▶ **REQUIREMENT**
Please check each statement against the toddler's dressing table text below, giving yes or no and quoting the words that decide it. 1. The mirror was first bought at a charity shop. 2. The chest of drawers had been kept in the kitchen. 3. The daughter will turn two next February.

▶ **TEXT SHOWN**
——————————
I set up a corner in her room or her bedroom to be (she still co-sleeps and is about to move into her cot in our bedroom soon) where she can reach her own hairbrush and see her whole body schema in a mirror. The chest of drawers is a bedside table which I had kept in my office room and was hardly ever used. The mirror had come off the wall a long time ago and was originally a charity shop buy. I found the mirror tucked away in my wardrobe. All it needed was a hook down low. I am sure you will find mirrors like this in second-hand shops if you don’t happen to have one lying about (as you do). I rummaged about to see where I could find anything else suitable like the little basket to keep some hankies and a hairbrush in, and there you go – a toddler’s dressing table 🙂


Does it work?

To be fair, at the moment my daughter likes talking to her reflection and then kiss it and wipe her little hands on it, so I’ll have to wipe the mirror A LOT! But she gets her things now and knows where they are when I tell her, so it is working out.


The next step was to have a table and chair at toddler height in the kitchen with accessible snacks and water source. We have already done some pouring activities and she is mastering pouring water from a small jug into a cup herself, but this is really for her so she can help herself and won’t have to resort to crying because she is hungry. It all helped with minimising the daytime feeds. She can go without being breastfed from waking up to naptime now, which in my personal sphere is a success. It always depends on your own situation of course – perhaps you haven’t been breastfeeding that long, but I felt it is a way to do the weaning gently. She is going to be two next February, so it also encourages her independence if it is there and she won’t turn back to her default.
——————————
▶ **AVAILABLE DATA**
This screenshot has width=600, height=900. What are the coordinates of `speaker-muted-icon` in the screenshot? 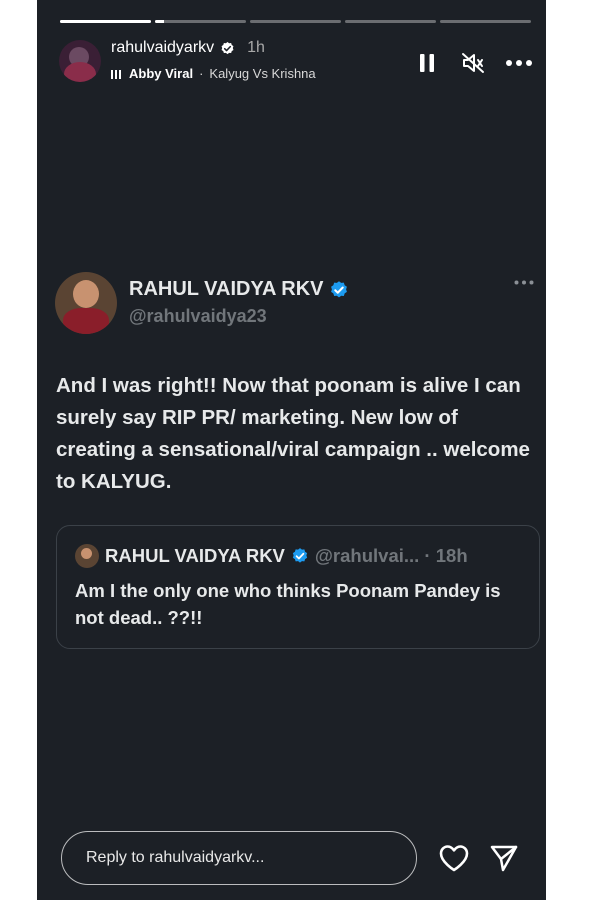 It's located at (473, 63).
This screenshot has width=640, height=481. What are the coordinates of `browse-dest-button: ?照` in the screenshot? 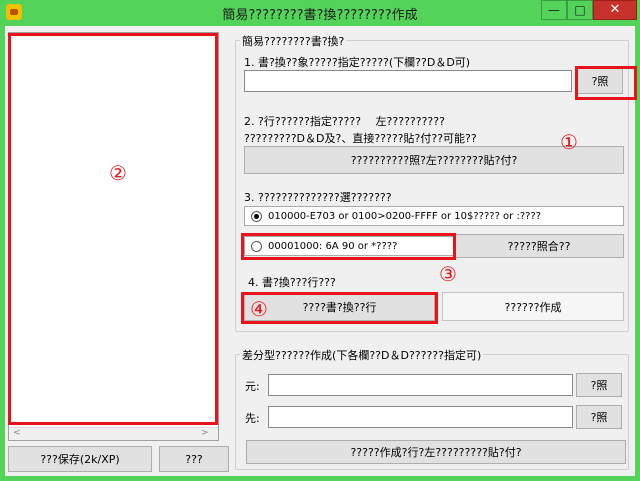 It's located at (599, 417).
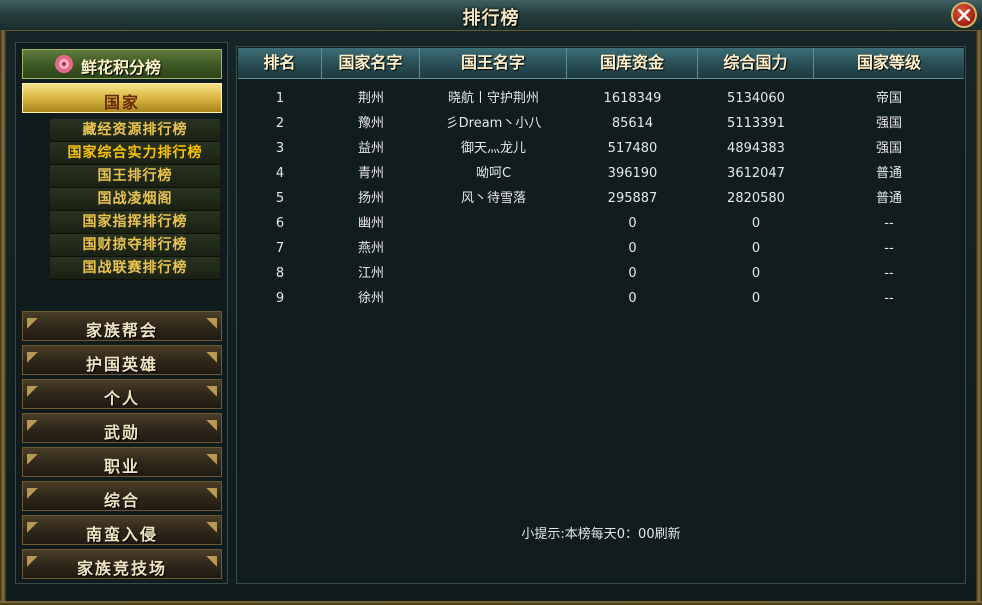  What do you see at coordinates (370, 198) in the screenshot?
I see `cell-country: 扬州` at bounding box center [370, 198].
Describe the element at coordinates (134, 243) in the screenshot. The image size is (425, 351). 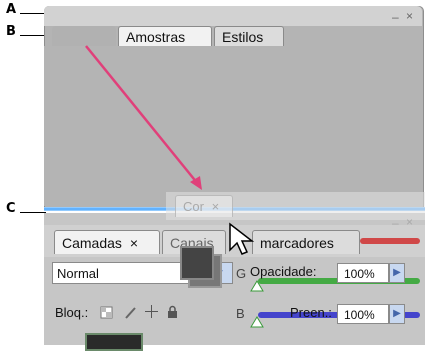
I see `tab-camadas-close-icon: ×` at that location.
——————————
▶ **ANSWER TO THIS PROBLEM**
1. Yes: "was originally a charity shop buy"
2. No: "a bedside table which I had kept in my office room"
3. Yes: "She is going to be two next February"